* [Recorded data]

↓

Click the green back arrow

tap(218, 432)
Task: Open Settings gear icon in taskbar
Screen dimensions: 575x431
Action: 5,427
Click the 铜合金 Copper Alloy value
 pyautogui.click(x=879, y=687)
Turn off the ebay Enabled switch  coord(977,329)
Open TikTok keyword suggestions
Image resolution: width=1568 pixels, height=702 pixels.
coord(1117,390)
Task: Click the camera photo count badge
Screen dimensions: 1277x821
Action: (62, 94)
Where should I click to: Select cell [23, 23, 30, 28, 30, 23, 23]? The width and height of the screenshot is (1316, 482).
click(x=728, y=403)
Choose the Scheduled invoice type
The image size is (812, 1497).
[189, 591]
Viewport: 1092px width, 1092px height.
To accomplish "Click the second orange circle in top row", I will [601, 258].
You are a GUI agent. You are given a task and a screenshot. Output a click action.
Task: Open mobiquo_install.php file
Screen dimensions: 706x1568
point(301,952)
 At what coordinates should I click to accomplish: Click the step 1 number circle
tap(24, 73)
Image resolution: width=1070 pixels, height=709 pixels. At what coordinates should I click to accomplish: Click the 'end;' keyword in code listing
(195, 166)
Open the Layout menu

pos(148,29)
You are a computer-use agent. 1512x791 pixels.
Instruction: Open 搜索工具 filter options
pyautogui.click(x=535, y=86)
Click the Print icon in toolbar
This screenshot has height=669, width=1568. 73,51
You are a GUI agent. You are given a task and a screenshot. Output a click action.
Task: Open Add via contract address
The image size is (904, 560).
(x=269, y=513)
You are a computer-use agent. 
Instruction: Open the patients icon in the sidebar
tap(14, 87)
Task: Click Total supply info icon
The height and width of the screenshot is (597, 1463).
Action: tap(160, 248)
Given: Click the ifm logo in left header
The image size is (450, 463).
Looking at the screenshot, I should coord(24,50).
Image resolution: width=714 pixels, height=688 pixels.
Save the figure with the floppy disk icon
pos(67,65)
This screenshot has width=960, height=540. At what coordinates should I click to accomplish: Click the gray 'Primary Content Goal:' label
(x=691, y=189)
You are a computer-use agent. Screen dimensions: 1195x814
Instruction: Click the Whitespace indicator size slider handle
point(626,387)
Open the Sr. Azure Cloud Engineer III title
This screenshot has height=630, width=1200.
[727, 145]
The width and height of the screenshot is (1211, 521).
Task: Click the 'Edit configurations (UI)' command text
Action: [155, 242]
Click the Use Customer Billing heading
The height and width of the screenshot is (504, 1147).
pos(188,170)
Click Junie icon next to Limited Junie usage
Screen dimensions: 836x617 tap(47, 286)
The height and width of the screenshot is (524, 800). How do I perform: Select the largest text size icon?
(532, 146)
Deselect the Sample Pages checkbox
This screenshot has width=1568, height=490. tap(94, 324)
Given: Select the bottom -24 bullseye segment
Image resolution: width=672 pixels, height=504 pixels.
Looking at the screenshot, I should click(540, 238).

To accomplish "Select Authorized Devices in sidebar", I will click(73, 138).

↑

* [Problem details]
The records above should be repeated word for word.

* [Answer for the task]
Click the green back arrow

tap(218, 432)
Task: Open Settings gear icon in taskbar
Screen dimensions: 575x431
Action: 5,427
Click the 铜合金 Copper Alloy value
 pyautogui.click(x=879, y=687)
Turn off the ebay Enabled switch  coord(977,329)
Open TikTok keyword suggestions
Image resolution: width=1568 pixels, height=702 pixels.
coord(1117,390)
Task: Click the camera photo count badge
Screen dimensions: 1277x821
Action: (62, 94)
Where should I click to: Select cell [23, 23, 30, 28, 30, 23, 23]? The width and height of the screenshot is (1316, 482).
click(x=728, y=403)
Choose the Scheduled invoice type
The image size is (812, 1497).
[189, 591]
Viewport: 1092px width, 1092px height.
To accomplish "Click the second orange circle in top row", I will [601, 258].
You are a GUI agent. You are given a task and a screenshot. Output a click action.
Task: Open mobiquo_install.php file
Screen dimensions: 706x1568
point(301,952)
 At what coordinates should I click to accomplish: Click the step 1 number circle
tap(24, 73)
Image resolution: width=1070 pixels, height=709 pixels. At what coordinates should I click to accomplish: Click the 'end;' keyword in code listing
(195, 166)
Open the Layout menu

pos(148,29)
You are a computer-use agent. 1512x791 pixels.
Instruction: Open 搜索工具 filter options
pyautogui.click(x=535, y=86)
Click the Print icon in toolbar
This screenshot has height=669, width=1568. 73,51
You are a GUI agent. You are given a task and a screenshot. Output a click action.
Task: Open Add via contract address
The image size is (904, 560).
(x=269, y=513)
You are a computer-use agent. 
Instruction: Open the patients icon in the sidebar
tap(14, 87)
Task: Click Total supply info icon
The height and width of the screenshot is (597, 1463).
Action: tap(160, 248)
Given: Click the ifm logo in left header
The image size is (450, 463).
Looking at the screenshot, I should coord(24,50).
Image resolution: width=714 pixels, height=688 pixels.
Save the figure with the floppy disk icon
pos(67,65)
This screenshot has width=960, height=540. At what coordinates should I click to accomplish: Click the gray 'Primary Content Goal:' label
(x=691, y=189)
You are a computer-use agent. Screen dimensions: 1195x814
Instruction: Click the Whitespace indicator size slider handle
point(626,387)
Open the Sr. Azure Cloud Engineer III title
This screenshot has height=630, width=1200.
[727, 145]
The width and height of the screenshot is (1211, 521).
Task: Click the 'Edit configurations (UI)' command text
Action: [155, 242]
Click the Use Customer Billing heading
The height and width of the screenshot is (504, 1147).
pos(188,170)
Click Junie icon next to Limited Junie usage
Screen dimensions: 836x617 tap(47, 286)
The height and width of the screenshot is (524, 800). How do I perform: Select the largest text size icon?
(532, 146)
Deselect the Sample Pages checkbox
This screenshot has width=1568, height=490. tap(94, 324)
Given: Select the bottom -24 bullseye segment
Image resolution: width=672 pixels, height=504 pixels.
Looking at the screenshot, I should click(540, 238).

To accomplish "Select Authorized Devices in sidebar", I will click(73, 138).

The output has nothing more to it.